Прогулялся по морозно-туманному Кр-ску. На проспекте Мира играла музыка — гитара Франсиса Гойя. Трудно представить, чем была для нас, обладателей стереосистемы “Вега” Бердского радиозавода, пластинка с портретом рыжебородого красавца в свитере на голое тело4. Красиво и беззащитно смотрятся льдинки-скульптуры. Заметил, что здесь солнце садится позже Подтесово на полчаса, но такое же багровое.
Февраль-март. Дудинка. В день отлета, в четверг, плотный туман, на мосту дикая пробка. Один из пароходских, пока ехал на работу, видел девять столкновений. Третий день болею. Видимо, по дороге в Кр-ск простыл. Собирался в дорогу с тревогой. В Кр-ске мороз, а на севере тепло и метель. Приехал на автовокзал, бывший раньше аэровокзалом. За павильоном указатель “Взлетка”. Я вышел за угол. На месте летного поля кварталы многоэтажек. А здесь отправляются автобусы в Канск, Сосновоборск, Дивногорск. Вот и мой автобус. Помогаю высокой девушке в серой кроеной дубленке поставить сумку в багажник рядом со своим чемоданом. После нас высоченный мужик грузит челночные баулы. В аэропорту ее сумка оказывается задвинутой глубоко внутрь, ни с одной, ни с другой стороны не достанешь. Я и не пытался. Девушка — к мужику с баулами: “Это вы мою сумку отодвинули. Доставайте теперь!” На входе контроль почище дублинского: интроскоп, проверка документов. В зале пусто. Абаканского пива нет. Начинают регистрацию. Сдаю чемодан и прохожу наверх. Девушка в серой дубленке уже там. Я присаживаюсь напротив телевизора, достаю большое яблоко, разламываю его на две части. Мелькает мысль: не поделиться ли? Да нет, поздно, доктор, я уж умер. Объявляют посадку. И тут воплощается то, что я принял за шутку: нас раздевают и разувают; мало того, меня заставляют вынуть ноутбук из сумки и … включить его, спросив зачем-то: “Вы давно его включали?”. “Вчера”, — ответил я, разматывая шнур питания. “Мент” успокоился, лишь увидев картинку WINDOWS. В двухуровневом зале отправления тоже телевизор. Идет “Кулагин”, потом “Кармелита”. Серая шубка все еще сидит наверху. А здесь мое внимание привлекает девушка в брючках и курточке, с гладко зачесанными черными волосами. На ногах у нее высокие ботинки со шнурками. Значит, не я один такой — в демисезонной обуви на север. Я прохаживаюсь по залу. И вдруг нахожу то, о чем можно только мечтать: кредо компании “Красэйр”. Я переписываю весь текст: будет хороший пример для лекции по менеджменту. Черноволосая девушка прохаживается рядом.

■ **Содержимое набора данных**
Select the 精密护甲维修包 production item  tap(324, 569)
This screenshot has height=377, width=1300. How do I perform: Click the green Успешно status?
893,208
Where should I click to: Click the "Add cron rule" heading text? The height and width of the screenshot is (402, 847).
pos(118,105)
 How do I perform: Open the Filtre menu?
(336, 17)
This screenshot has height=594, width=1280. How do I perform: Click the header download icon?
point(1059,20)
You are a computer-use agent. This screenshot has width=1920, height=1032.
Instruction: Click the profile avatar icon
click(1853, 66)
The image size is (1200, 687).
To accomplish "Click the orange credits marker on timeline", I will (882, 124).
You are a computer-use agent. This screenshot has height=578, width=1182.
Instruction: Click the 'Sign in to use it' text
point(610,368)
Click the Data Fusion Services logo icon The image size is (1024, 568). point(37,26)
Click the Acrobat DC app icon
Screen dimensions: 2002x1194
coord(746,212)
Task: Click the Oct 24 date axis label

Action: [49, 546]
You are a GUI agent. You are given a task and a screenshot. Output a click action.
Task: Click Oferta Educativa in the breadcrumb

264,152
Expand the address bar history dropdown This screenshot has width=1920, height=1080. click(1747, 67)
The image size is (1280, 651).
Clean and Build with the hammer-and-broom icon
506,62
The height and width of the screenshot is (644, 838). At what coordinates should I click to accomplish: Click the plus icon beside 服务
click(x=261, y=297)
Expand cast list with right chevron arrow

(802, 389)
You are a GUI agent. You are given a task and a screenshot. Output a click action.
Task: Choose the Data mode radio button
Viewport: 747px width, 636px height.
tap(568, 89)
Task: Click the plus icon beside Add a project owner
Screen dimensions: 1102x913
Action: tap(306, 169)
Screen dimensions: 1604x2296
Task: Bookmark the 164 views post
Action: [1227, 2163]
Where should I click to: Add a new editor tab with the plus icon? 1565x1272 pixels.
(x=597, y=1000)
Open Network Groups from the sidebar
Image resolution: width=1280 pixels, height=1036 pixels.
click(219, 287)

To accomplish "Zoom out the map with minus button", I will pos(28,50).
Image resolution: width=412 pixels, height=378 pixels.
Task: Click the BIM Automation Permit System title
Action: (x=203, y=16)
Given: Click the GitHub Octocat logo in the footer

■ **Что требуется**
Выпишите, пожалуйста, дословно фрагмент исходного текста от слов «Прогулялся по морозно-туманному» до слов «такое же багровое.» включительно.

■ **Ответ к заданию**
Прогулялся по морозно-туманному Кр-ску. На проспекте Мира играла музыка — гитара Франсиса Гойя. Трудно представить, чем была для нас, обладателей стереосистемы “Вега” Бердского радиозавода, пластинка с портретом рыжебородого красавца в свитере на голое тело4. Красиво и беззащитно смотрятся льдинки-скульптуры. Заметил, что здесь солнце садится позже Подтесово на полчаса, но такое же багровое.